● Questions on the material:
(a) According to the text on Mendelssohn's Phaedon, whose death led Mendelssohn to write the book?
(b) Return, word for word, the part of the Phaedon text from "The full title" up to and including "dedicated to Abbt.".

---------- Given text ----------

1767 book by Moses Mendelssohn

Phaedon (Phädon oder über die Unsterblichkeit der Seele), published in 1767, is a book by the Jewish Enlightenment philosopher Moses Mendelssohn, in which Mendelssohn offers a defense of immortality.

==Summary==
Phaedon is a defense of the simplicity and immortality of the soul.

The full title of the work is Phaedon, or on the Immortality of the Soul, but is also known as Phaedon, or the Death of Socrates.

Mendelssohn wrote the book after the death of his friend Thomas Abbt. Abbt had introduced him to Plato's work, the Phaedo, and he decided to bring this work into the contemporary world. The book is dedicated to Abbt.

Phaedon is a series of three dialogues in which Socrates argues for the immortality of the soul, in preparation for his own death. He published about a third of the original text unaltered and updated the other two thirds, as well as simplifying some passages for lay readers.

Many philosophers, including Plotinus, René Descartes, and Gottfried Wilhelm Leibniz, argued that the soul is simple. They concluded that because simples cannot decompose, they must be immortal. In the Phaedon, Mendelssohn addressed gaps in earlier versions of this argument (an argument that Immanuel Kant calls the Achilles of Rationalist Psychology). The Phaedon contains an original argument for the simplicity of the soul, and also an original argument that simples cannot suddenly disappear. It contains further original arguments that the soul must retain its rational capacities as long as it exists.

==Reception==

Materialistic views were at the time common and fashionable, and faith in immortality was at a low ebb.

Phaedon became a bestseller upon its publication, earning Mendelssohn the nickname “Berlin Socrates” and “German Plato”.

Kant criticized Mendelssohn's argument for immortality in the second edition of the Critique of Pure Reason (1787), at B413-15. Commentators disagree over whether Kant's criticism is successful.

Mendelssohn's arguments have been largely overlooked by contemporary analytic philosophers, but philosophers including Bertrand Russell and E.J. Lowe have offered arguments for the simplicity of the soul.

---------- Exercise data ----------

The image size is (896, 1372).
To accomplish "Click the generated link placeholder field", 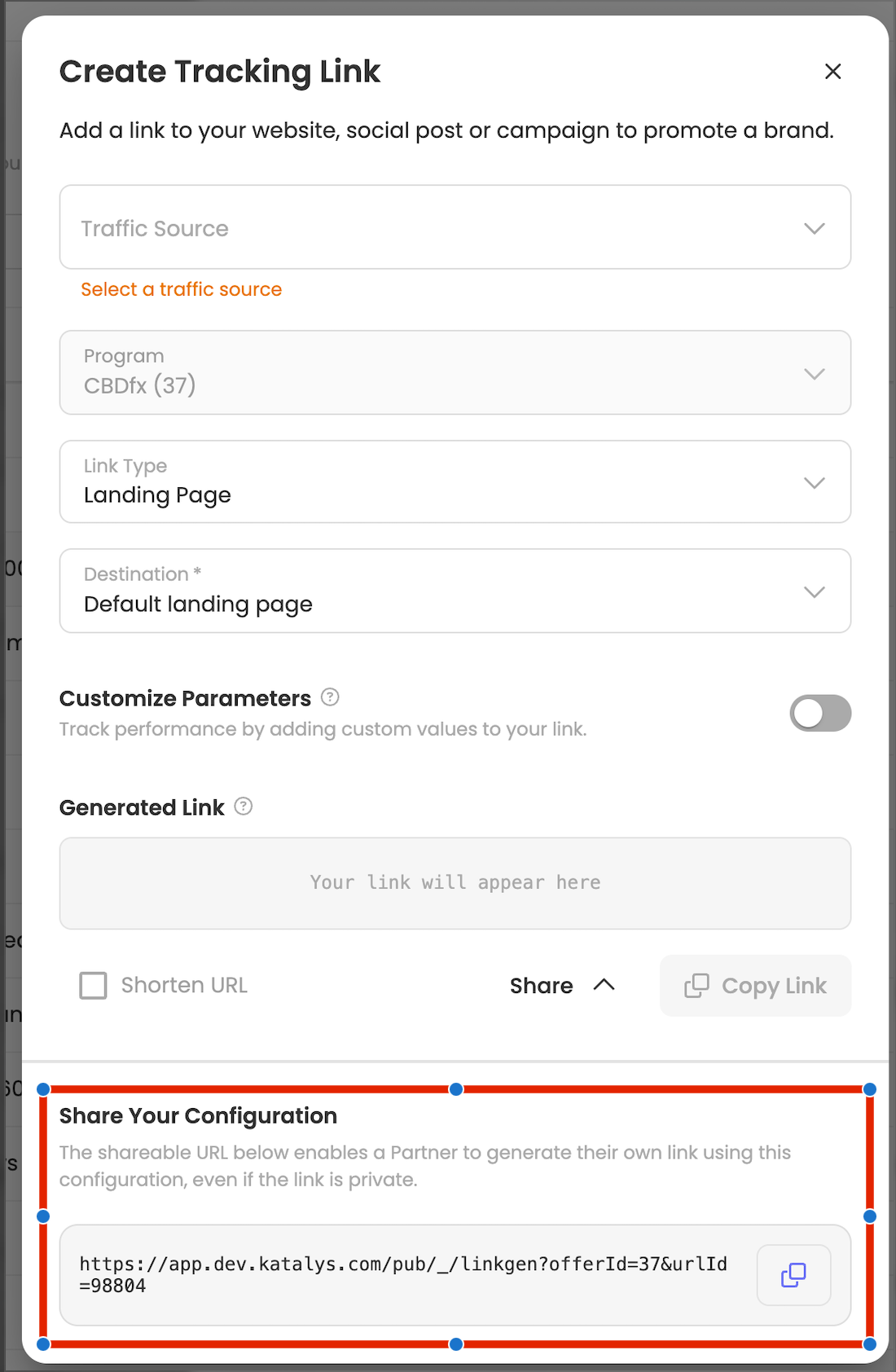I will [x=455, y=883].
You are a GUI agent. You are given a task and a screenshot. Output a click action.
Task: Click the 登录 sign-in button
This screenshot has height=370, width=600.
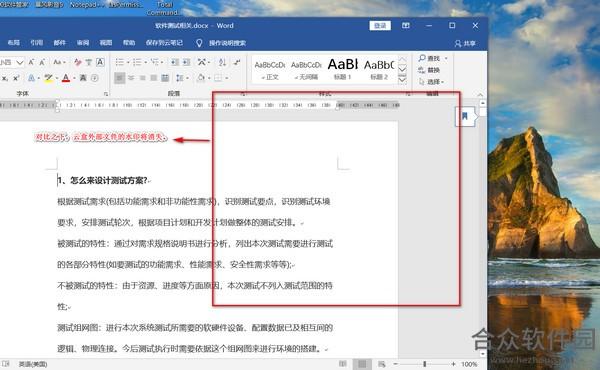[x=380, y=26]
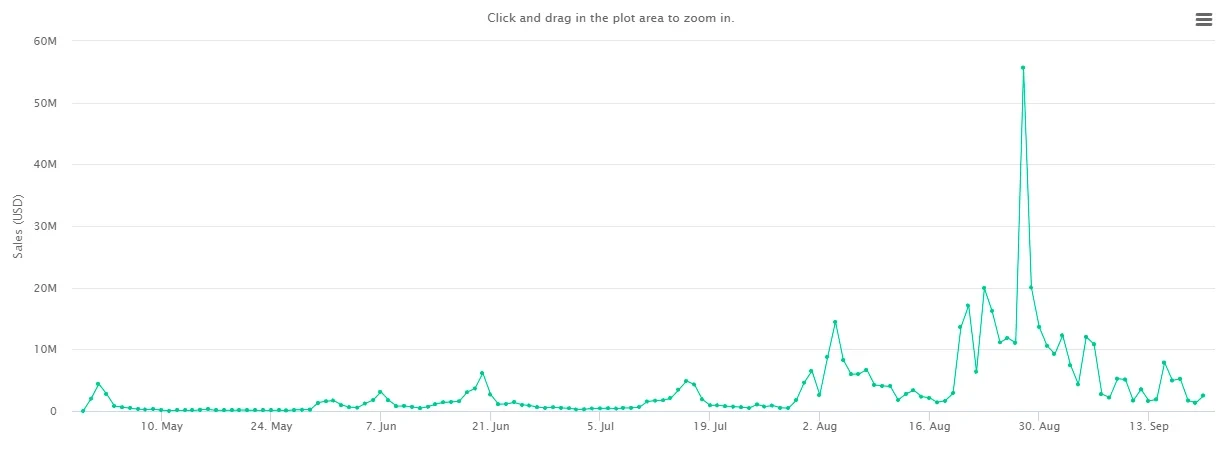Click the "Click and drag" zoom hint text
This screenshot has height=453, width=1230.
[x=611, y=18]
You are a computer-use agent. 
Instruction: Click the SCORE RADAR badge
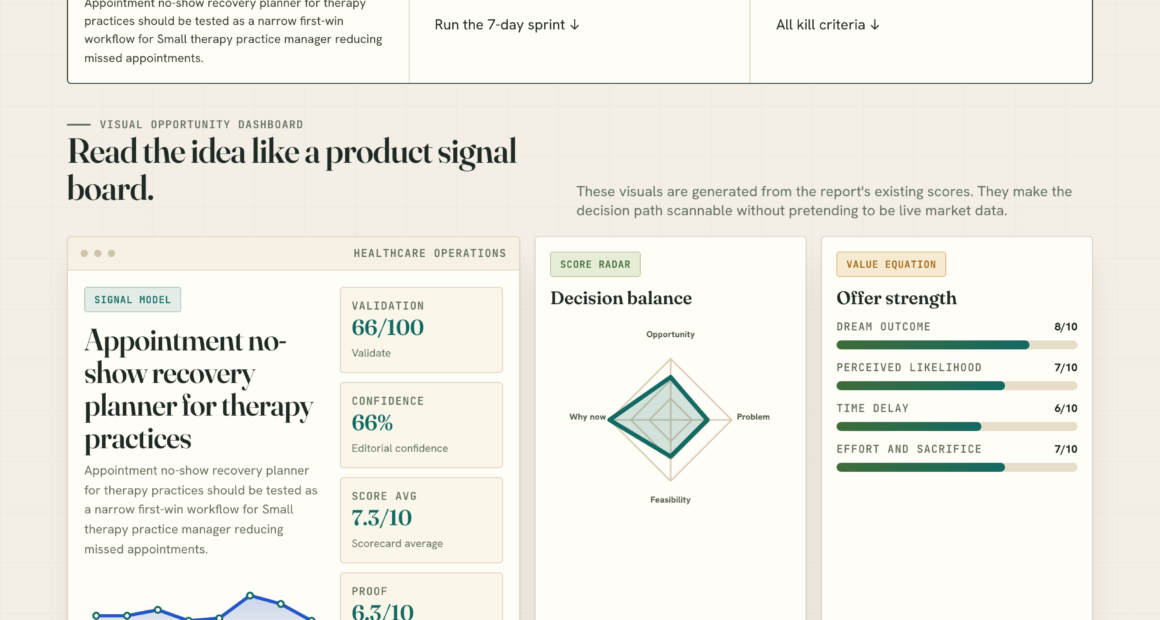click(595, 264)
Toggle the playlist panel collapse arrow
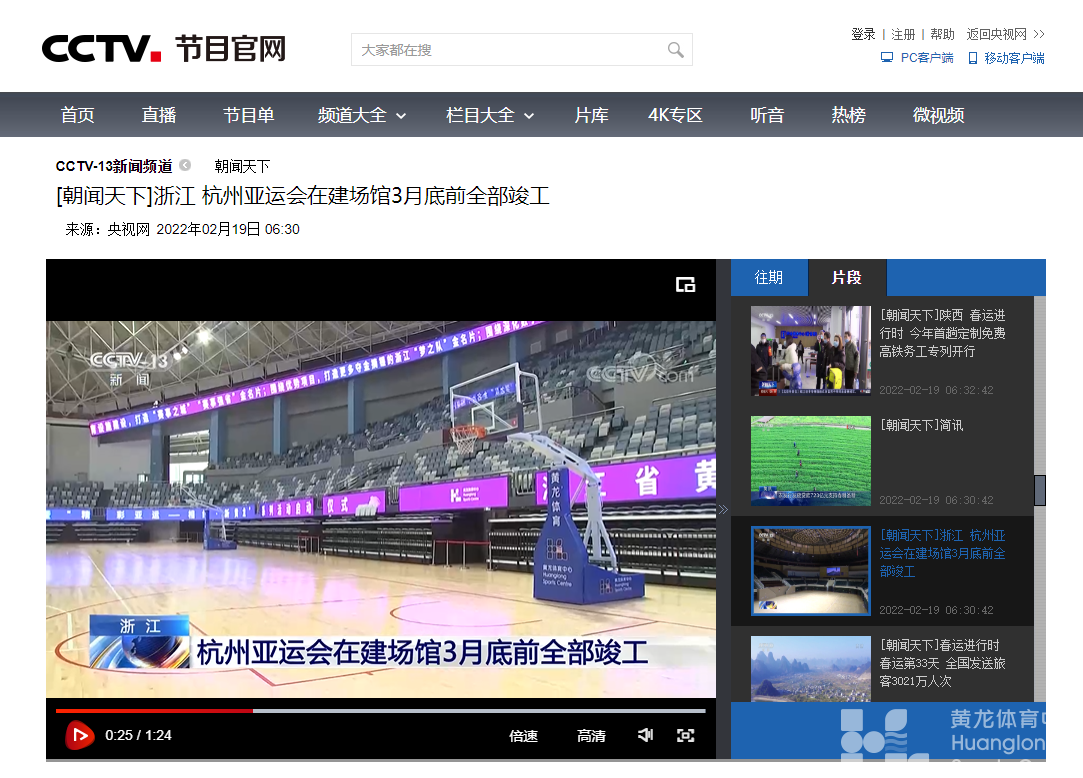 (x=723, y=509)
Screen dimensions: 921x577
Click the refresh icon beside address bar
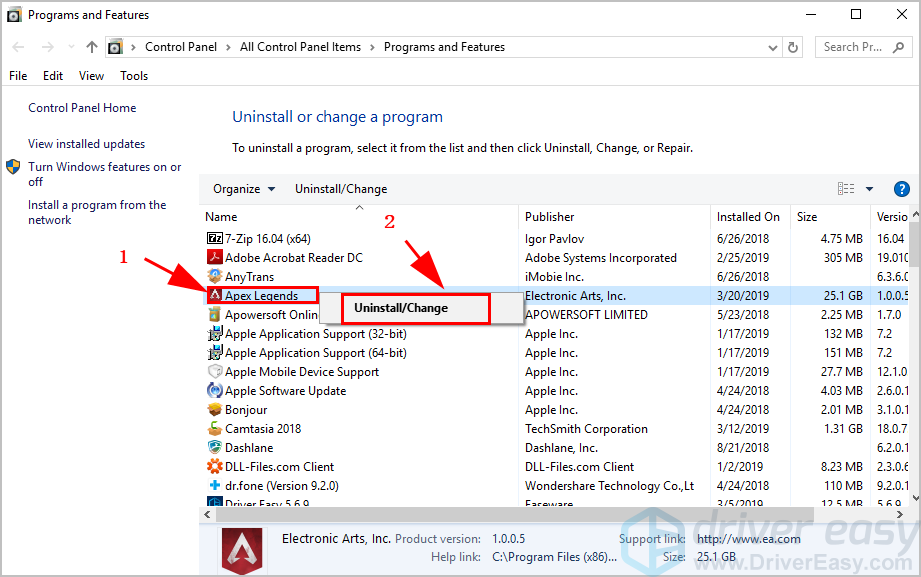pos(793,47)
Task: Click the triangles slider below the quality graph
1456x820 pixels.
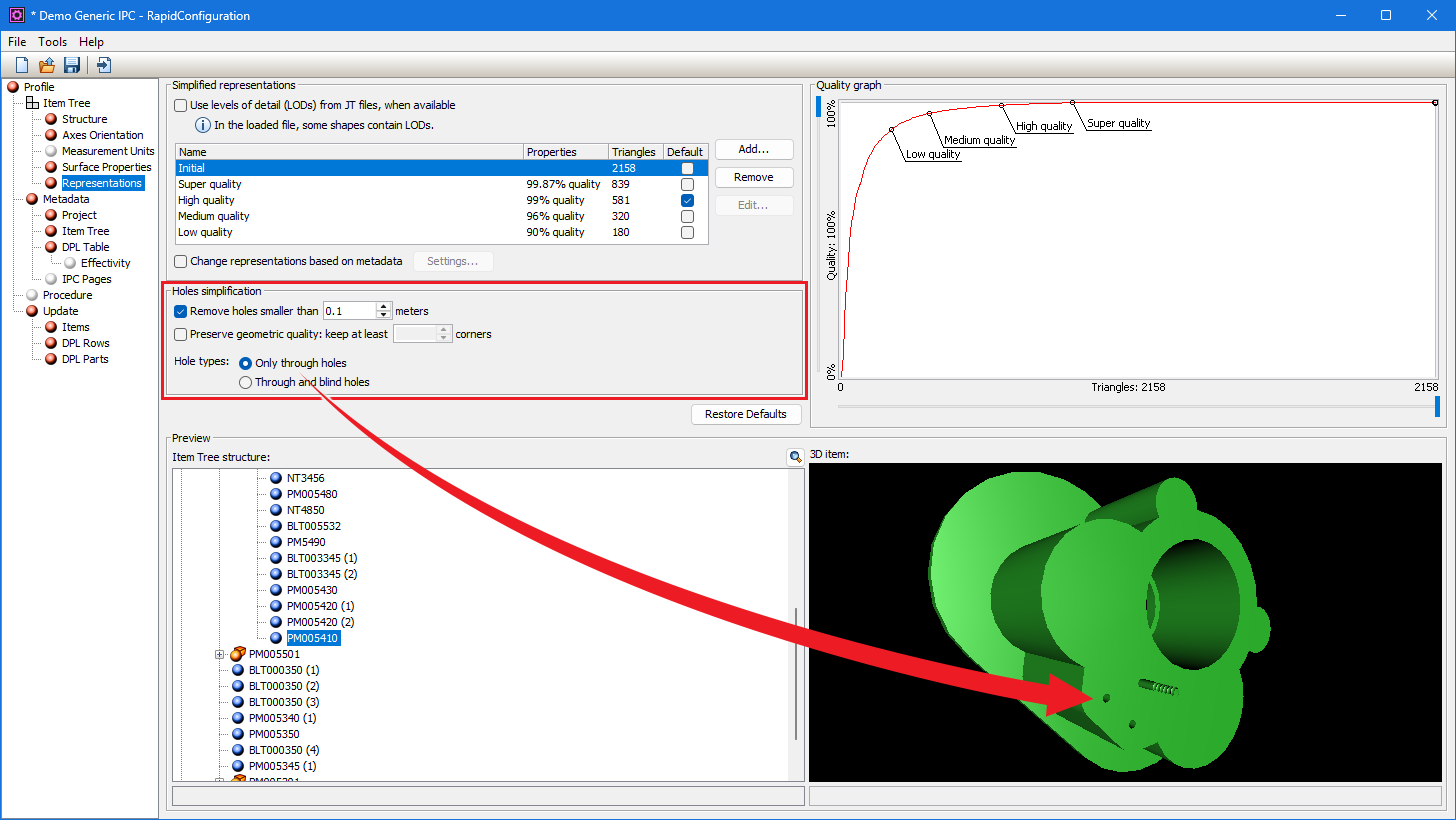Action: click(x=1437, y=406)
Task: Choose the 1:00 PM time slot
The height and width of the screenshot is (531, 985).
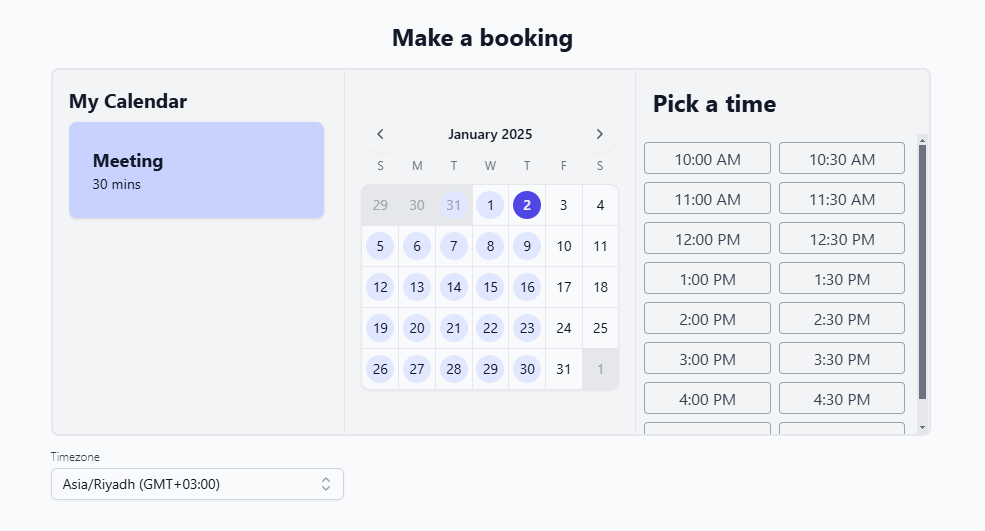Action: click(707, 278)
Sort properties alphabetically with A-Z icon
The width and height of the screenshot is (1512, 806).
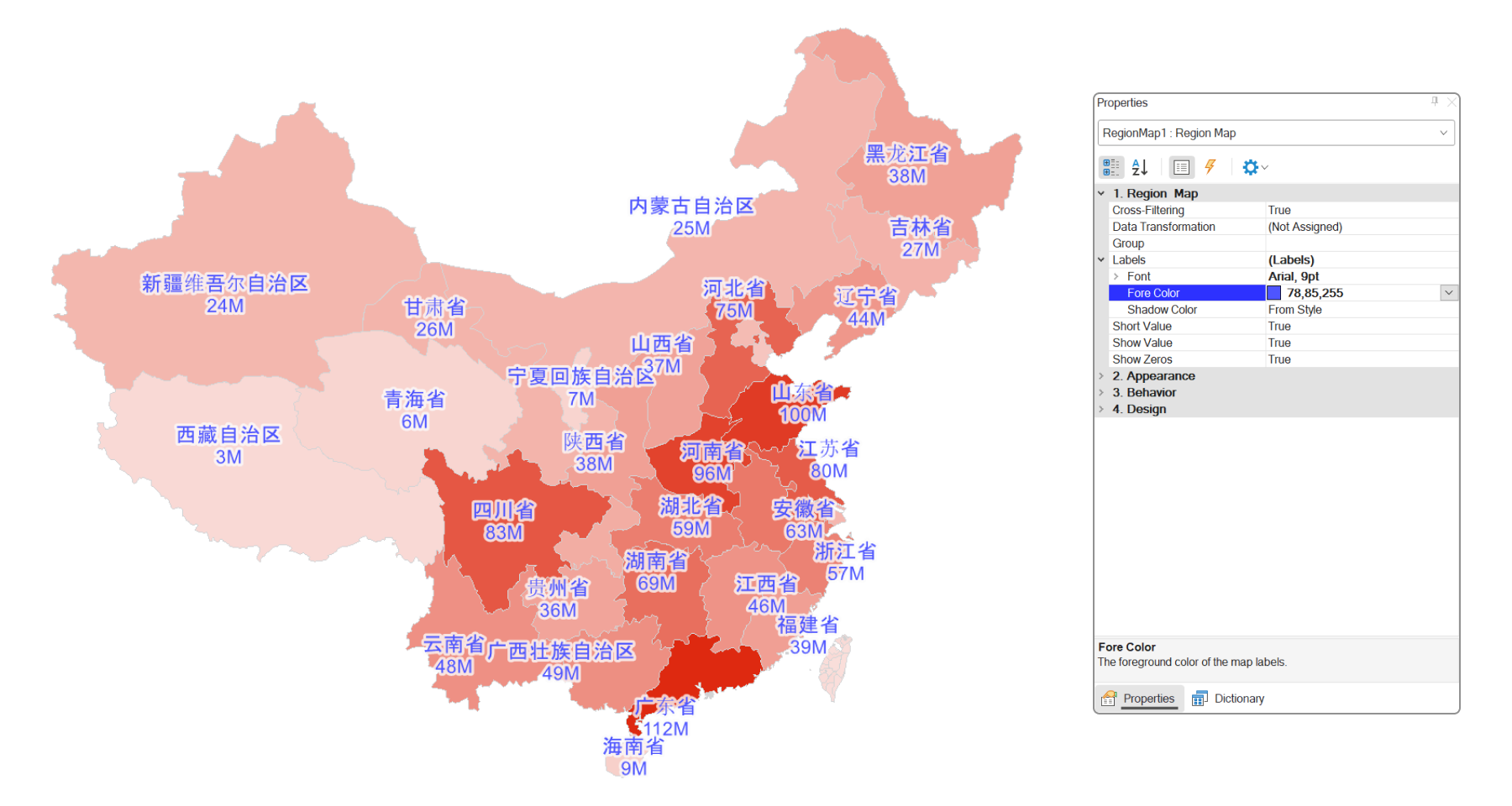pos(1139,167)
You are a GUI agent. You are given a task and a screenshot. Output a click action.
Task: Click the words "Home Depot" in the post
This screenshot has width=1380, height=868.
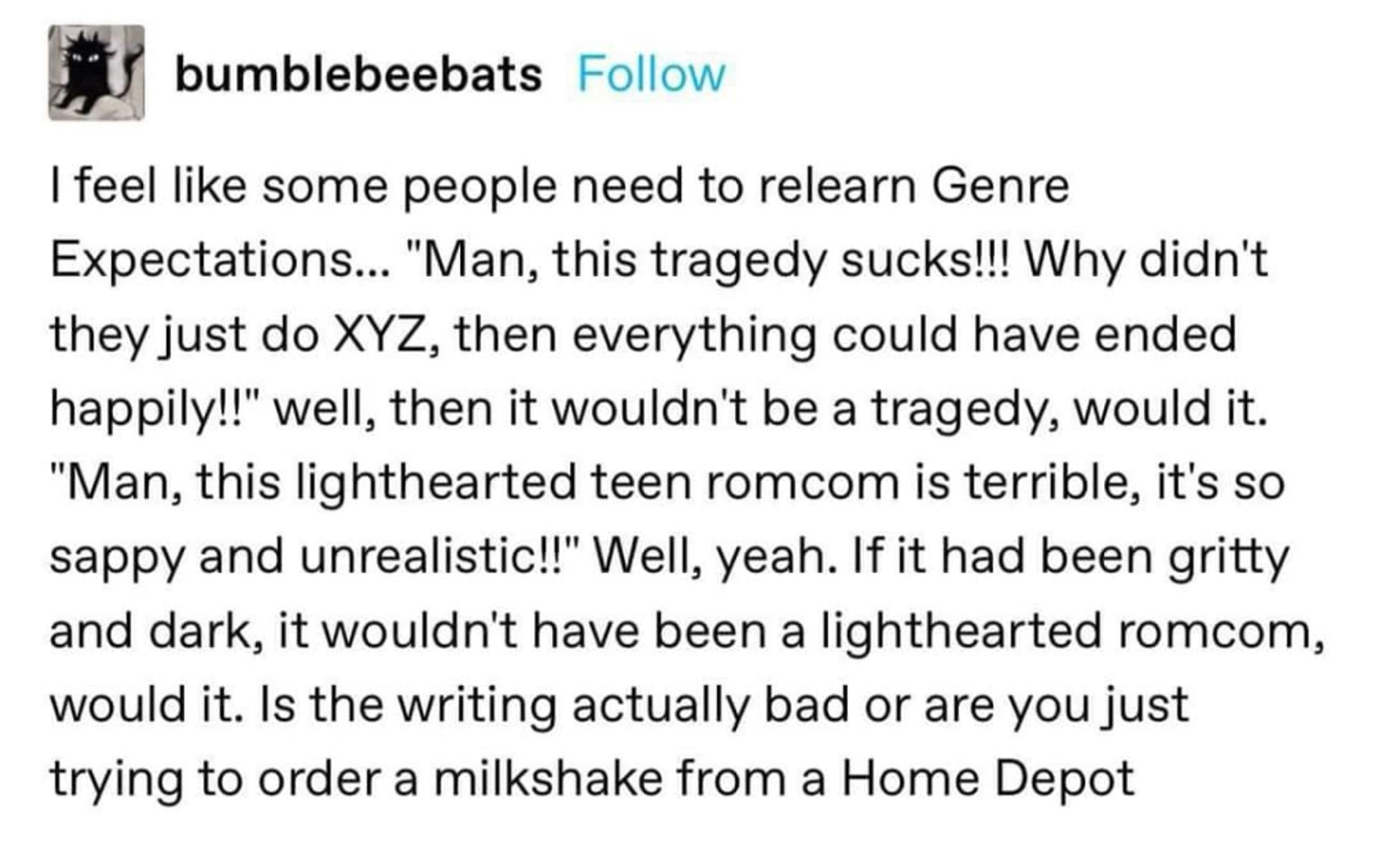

----------

● Answer list:
(a) The death of his friend Thomas Abbt.

(b)
The full title of the work is Phaedon, or on the Immortality of the Soul, but is also known as Phaedon, or the Death of Socrates.

Mendelssohn wrote the book after the death of his friend Thomas Abbt. Abbt had introduced him to Plato's work, the Phaedo, and he decided to bring this work into the contemporary world. The book is dedicated to Abbt.